/SmallLanguageModel-project

a LLM cookbook, for building your own from scratch, all the way from gathering data to training a model

Primary LanguageJupyter NotebookMIT LicenseMIT

SmallLanguageModel

This repository contains all the necessary items needed to build your own LLM from scratch. Just follow the instructions.

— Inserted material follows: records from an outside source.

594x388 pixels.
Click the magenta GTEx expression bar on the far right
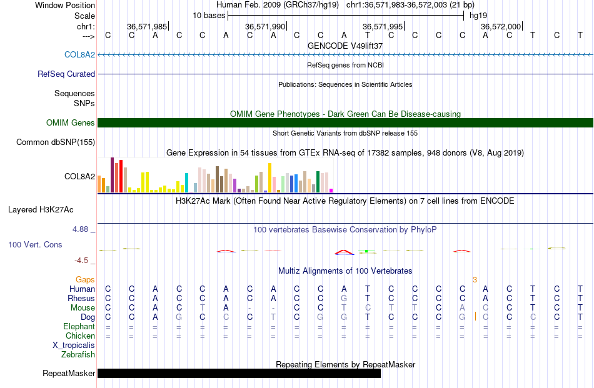click(x=331, y=191)
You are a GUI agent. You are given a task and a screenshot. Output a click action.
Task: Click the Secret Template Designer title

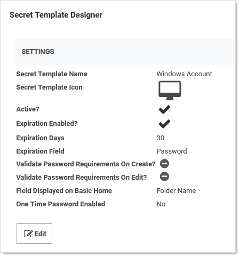pos(56,15)
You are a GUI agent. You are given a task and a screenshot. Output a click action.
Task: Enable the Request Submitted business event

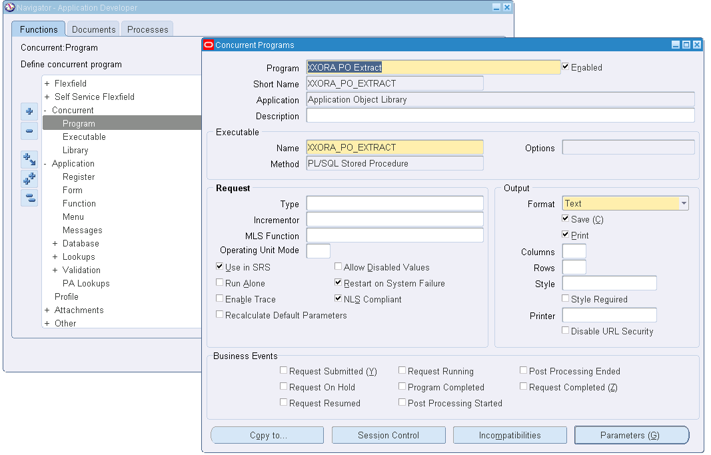(283, 370)
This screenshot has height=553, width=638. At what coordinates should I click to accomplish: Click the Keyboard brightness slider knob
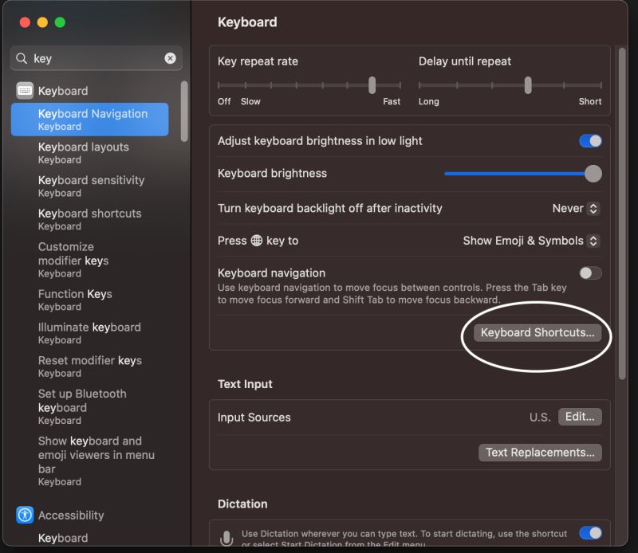coord(592,173)
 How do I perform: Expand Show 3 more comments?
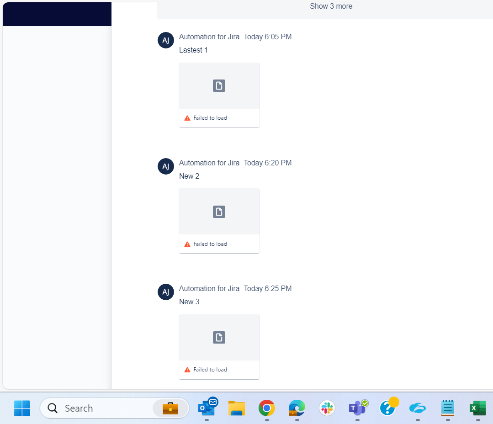(331, 6)
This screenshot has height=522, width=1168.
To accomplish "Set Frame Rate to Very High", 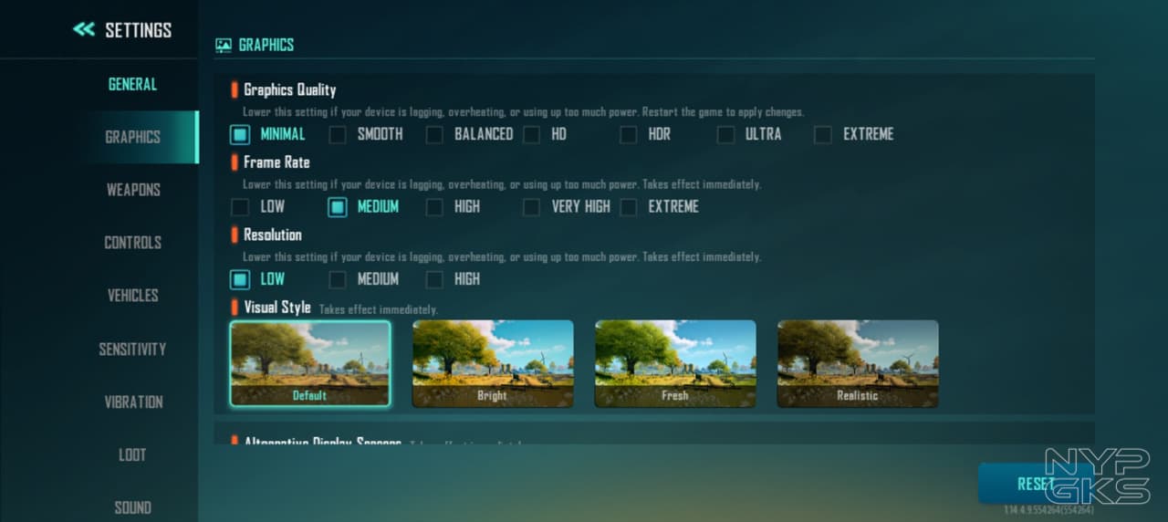I will pyautogui.click(x=531, y=207).
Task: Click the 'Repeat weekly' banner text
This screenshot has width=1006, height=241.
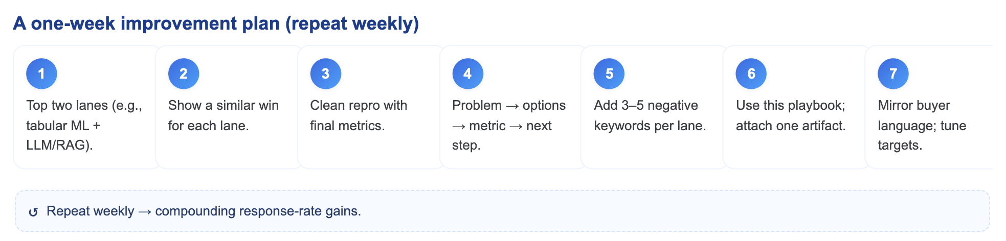Action: pos(204,211)
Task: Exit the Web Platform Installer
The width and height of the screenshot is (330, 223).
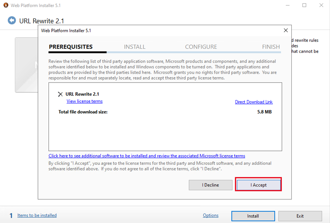Action: tap(300, 216)
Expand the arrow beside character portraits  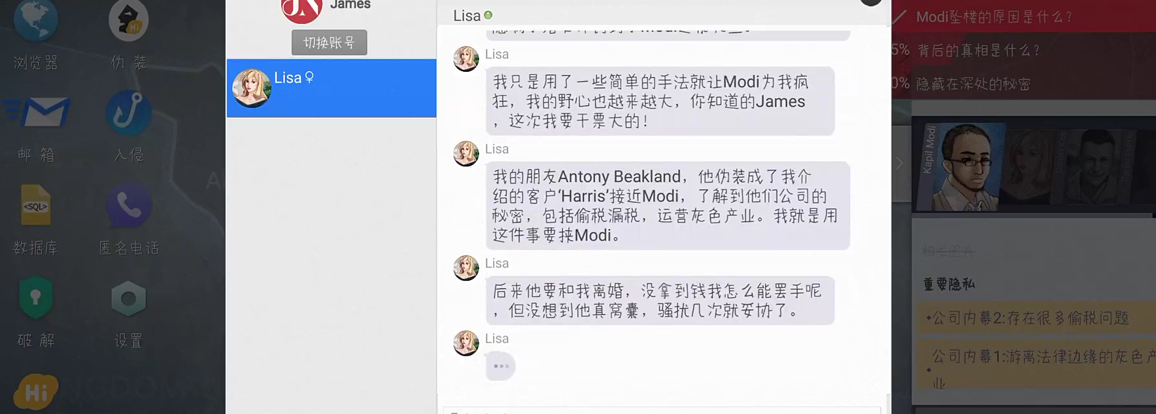(900, 164)
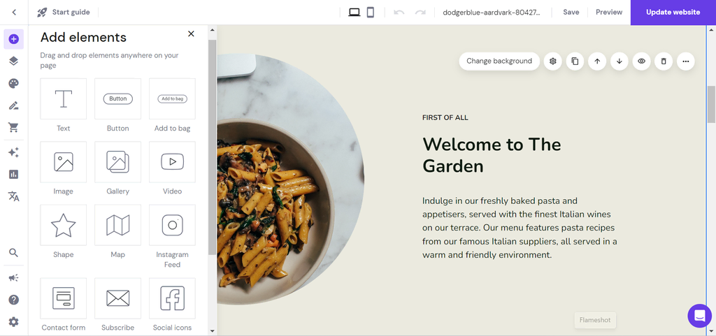Open the languages translate icon

(14, 196)
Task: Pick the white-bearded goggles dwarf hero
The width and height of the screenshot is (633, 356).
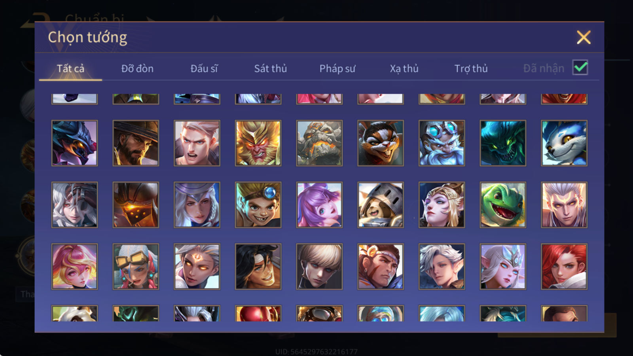Action: click(x=442, y=143)
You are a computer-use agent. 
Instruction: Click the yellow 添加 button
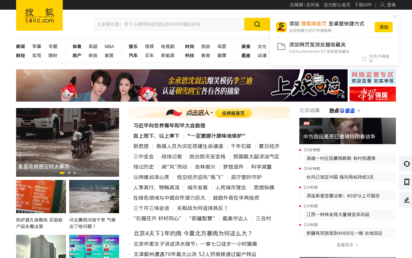click(x=384, y=27)
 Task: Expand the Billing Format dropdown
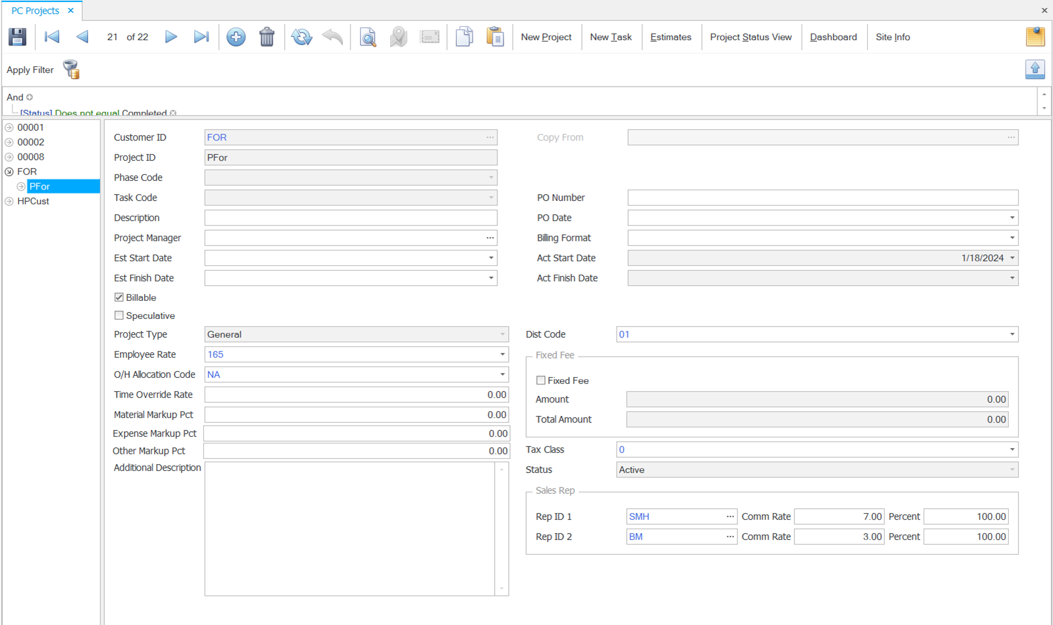point(1011,238)
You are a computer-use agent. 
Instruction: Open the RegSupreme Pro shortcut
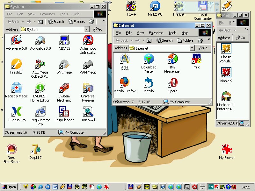[x=40, y=112]
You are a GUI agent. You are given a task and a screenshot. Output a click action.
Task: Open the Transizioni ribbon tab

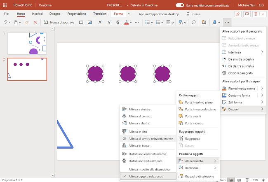[x=100, y=14]
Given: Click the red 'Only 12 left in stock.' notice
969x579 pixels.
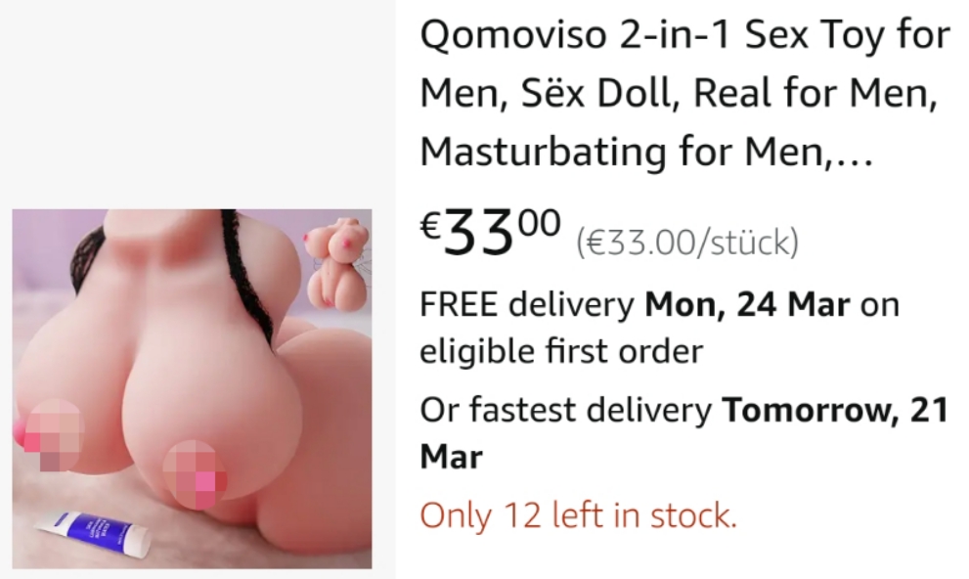Looking at the screenshot, I should pos(579,514).
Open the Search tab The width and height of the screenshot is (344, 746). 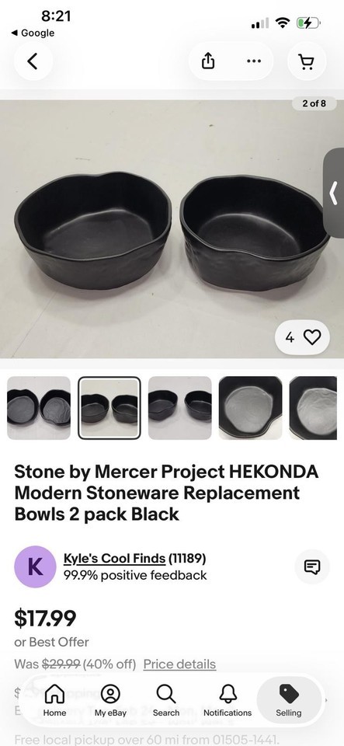[166, 700]
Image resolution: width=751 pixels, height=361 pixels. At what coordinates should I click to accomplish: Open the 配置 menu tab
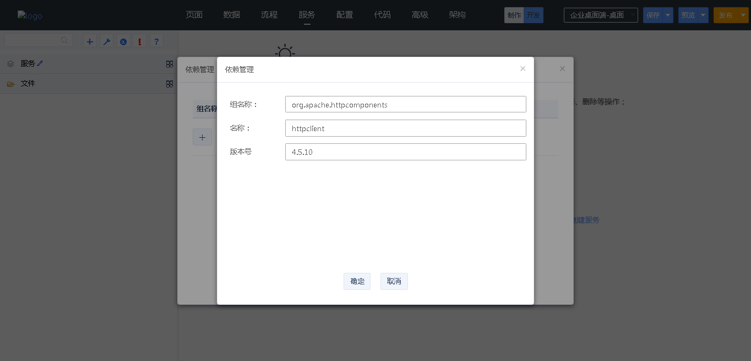pyautogui.click(x=345, y=15)
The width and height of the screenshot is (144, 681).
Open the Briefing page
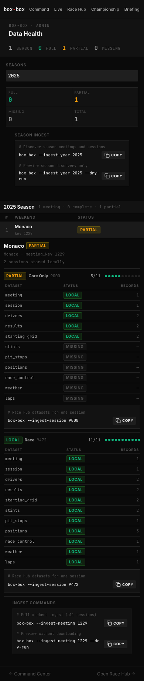pyautogui.click(x=132, y=9)
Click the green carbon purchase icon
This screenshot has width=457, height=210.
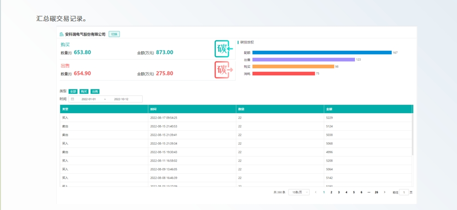(x=223, y=49)
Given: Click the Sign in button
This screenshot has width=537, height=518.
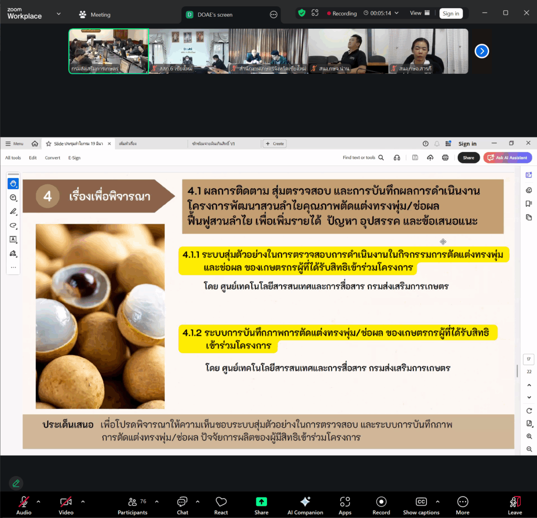Looking at the screenshot, I should [x=450, y=14].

Inspired from Karpathy's nanoGPT and Shakespeare generator, I made this repository to build my own LLM. It has everything from data collection for the Model to architecture file, tokenizer and train file.

Repo Structure

This repo contains:

  1. Data Collector: Web-Scrapper containing directory, in case you want to gather the data from scratch instead of downloading.
  2. Data Processing: Directory that contains code to pre-process certain kinds of file like converting parquet files to .txt and .csv files and file appending codes.
  3. Models: Contains all the necessary code to train a model of your own. A BERT model, GPT model & Seq-2-Seq model along with tokenizer and run files.

Prerequisites

Before setting up SmallLanguageModel, ensure that you have the following prerequisites installed:

  1. Python 3.8 or higher
  2. pip (Python package installer)

How to use:

Follow these steps to train your own tokenizer or generate outputs from the trained model:

  1. Clone this repository:

    git clone https://github.com/shivendrra/SmallLanguageModel-project
    cd SLM-clone
  2. Install Dependencies:

    pip install requirements.txt
  3. Train: Read the training.md for more information. Follow it.

StarHistory

Star History Chart

Contributing

Pull requests are welcome. For major changes, please open an issue first to discuss what you would like to change. Please make sure to update tests as appropriate.

License

MIT License. Check out License.md for more info.